** Document passage **
"""

At the start of this year, I made it my mission to try more independent places that are right on my doorstep. I even drew up a ‘hit list’ packed with restaurants, bars and other food-focused experiences.
On that list was Selminas, a Hawaiian and Mexican restaurant tucked on historic Spon Street in the heart of Coventry. I’d heard good things from people who rave about quirky little place, which is the brainchild of Selma and Emina, both for the food and the service.
Add to this a quick glance at the menu and fellow food blogger Lou of Foodie Lou Travels and I were convinced to get ourselves down there on a pre-lockdown Thursday night.
The building is historic, the decorations full of fiesta fun, and the welcome warm. Tucked in a corner, we got started with a few (slightly strong) cocktails as we dived into an extensive menu that offers everything from tapas, sizzling fajitas, ‘mix and match mains’ and specials.

"""

** What you need to do **
Output the part of the Selminas restaurant review starting with "At the start" and going on through "other food-focused experiences.", copied word for word. The entries that follow have no connection to the Selminas restaurant review.

** Listing **
"""

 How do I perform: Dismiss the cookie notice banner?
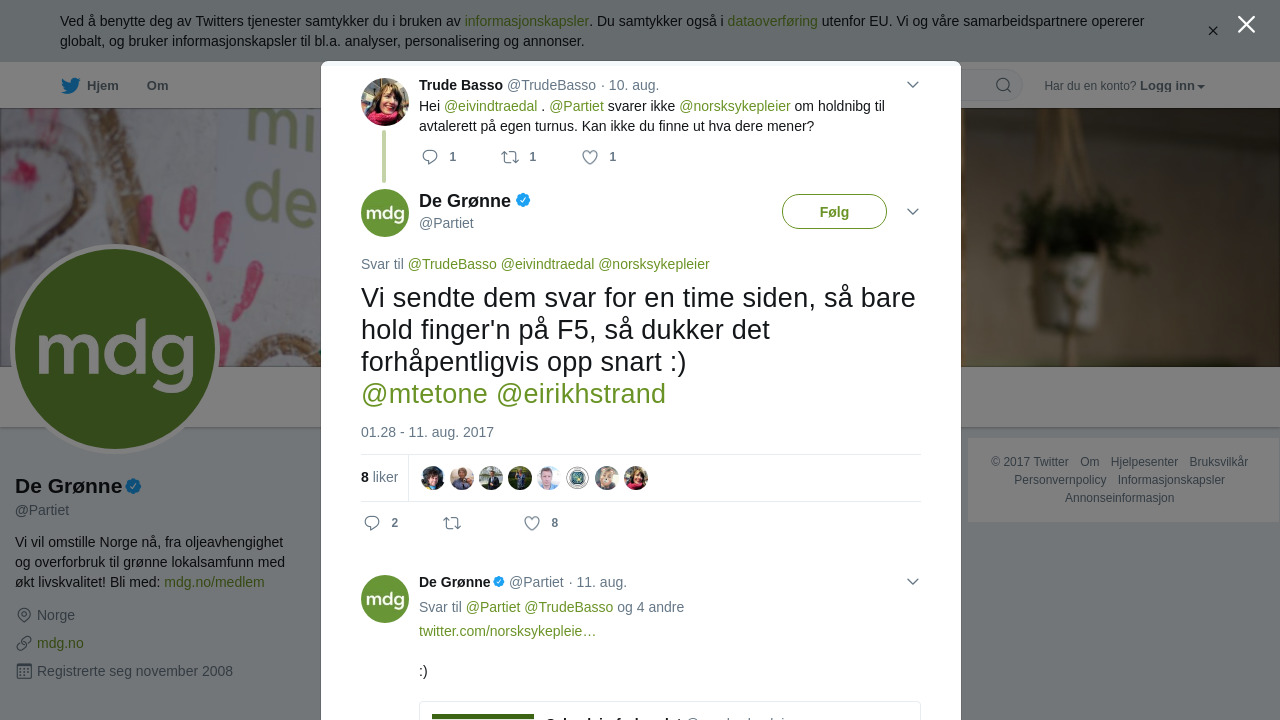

"""
"""

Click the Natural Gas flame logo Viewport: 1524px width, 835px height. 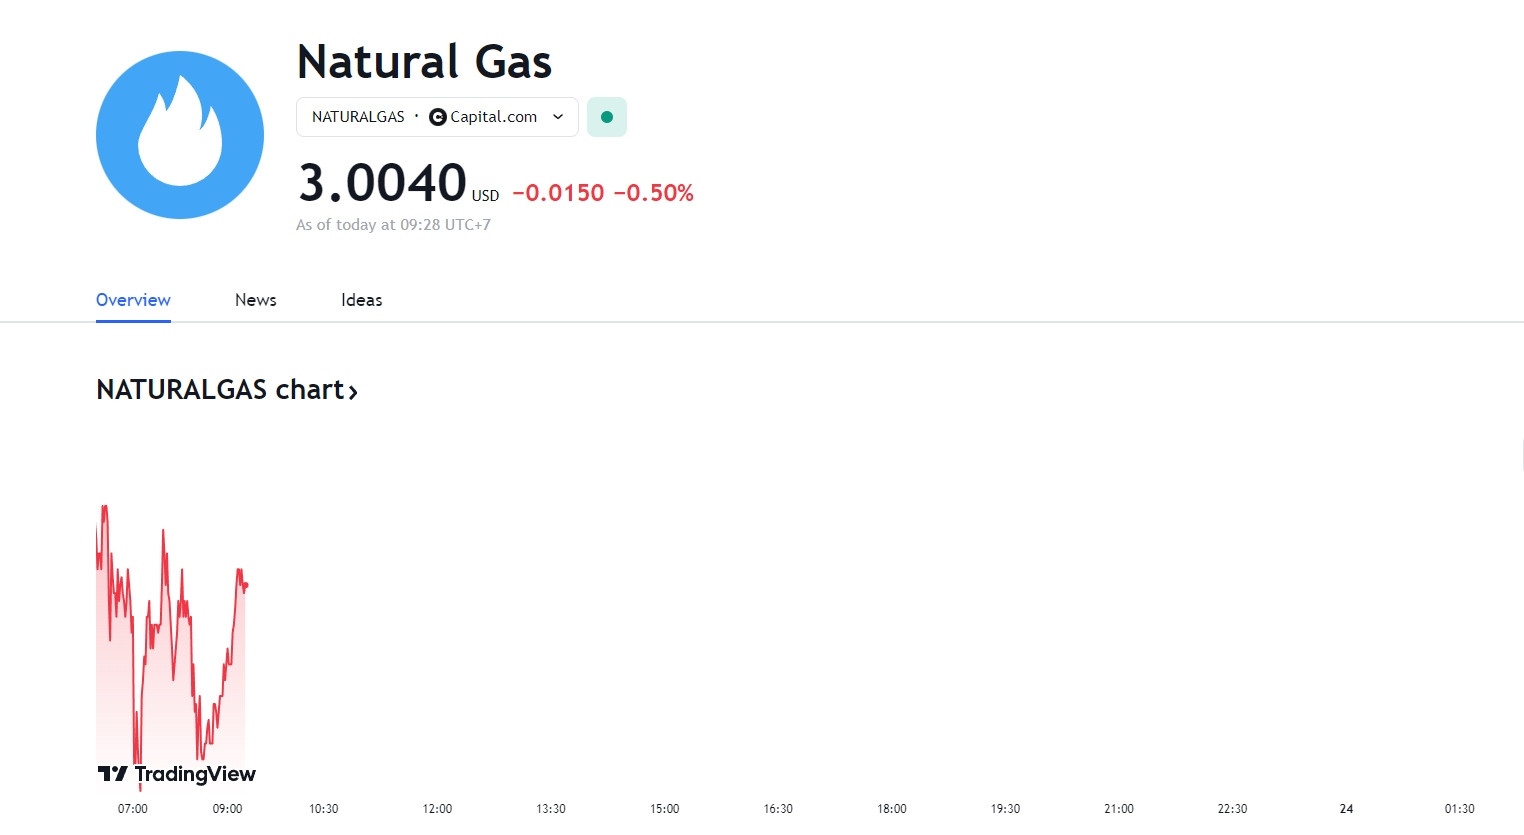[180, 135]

"""
"""

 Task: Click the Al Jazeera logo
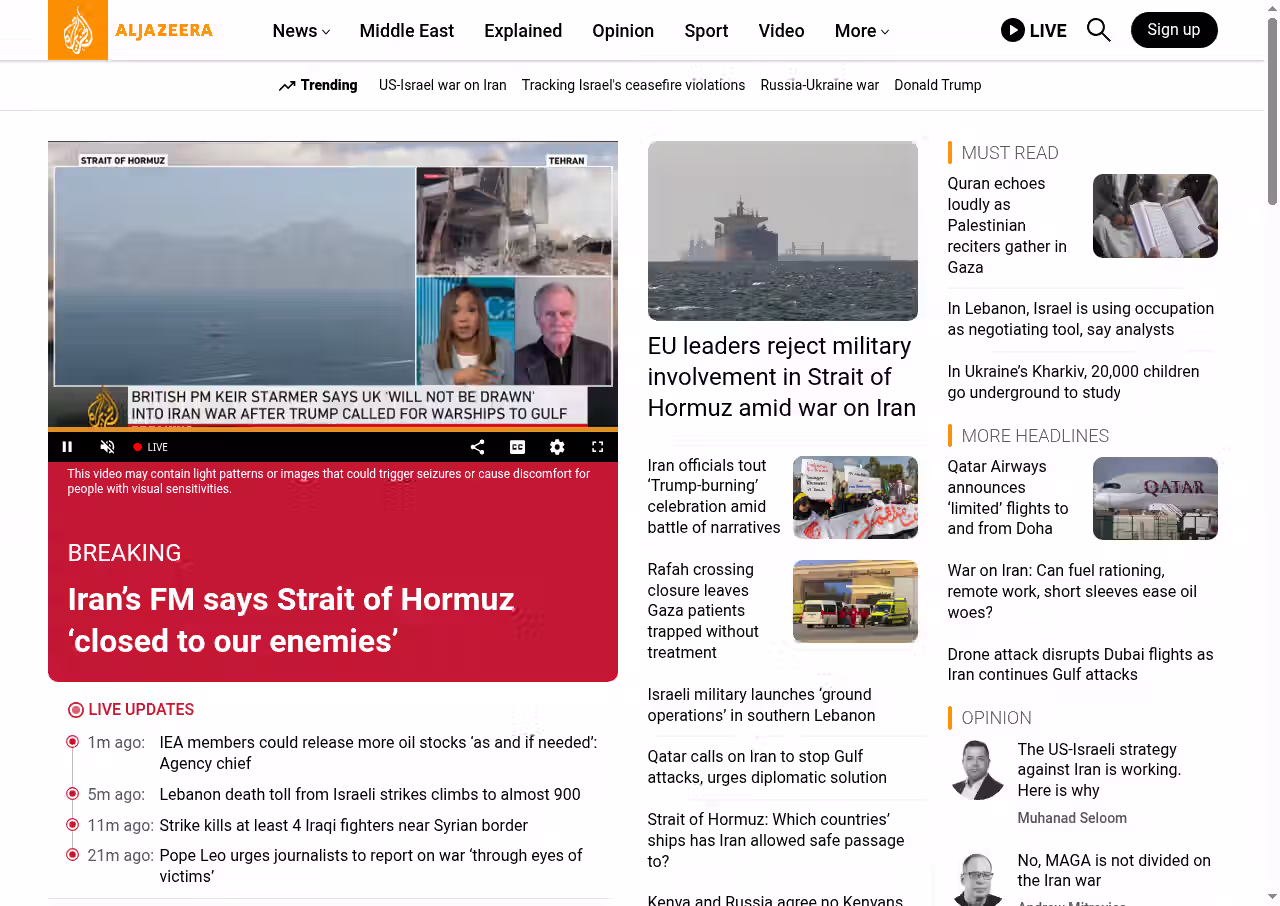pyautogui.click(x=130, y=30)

"""

** Written answer **
At the start of this year, I made it my mission to try more independent places that are right on my doorstep. I even drew up a ‘hit list’ packed with restaurants, bars and other food-focused experiences.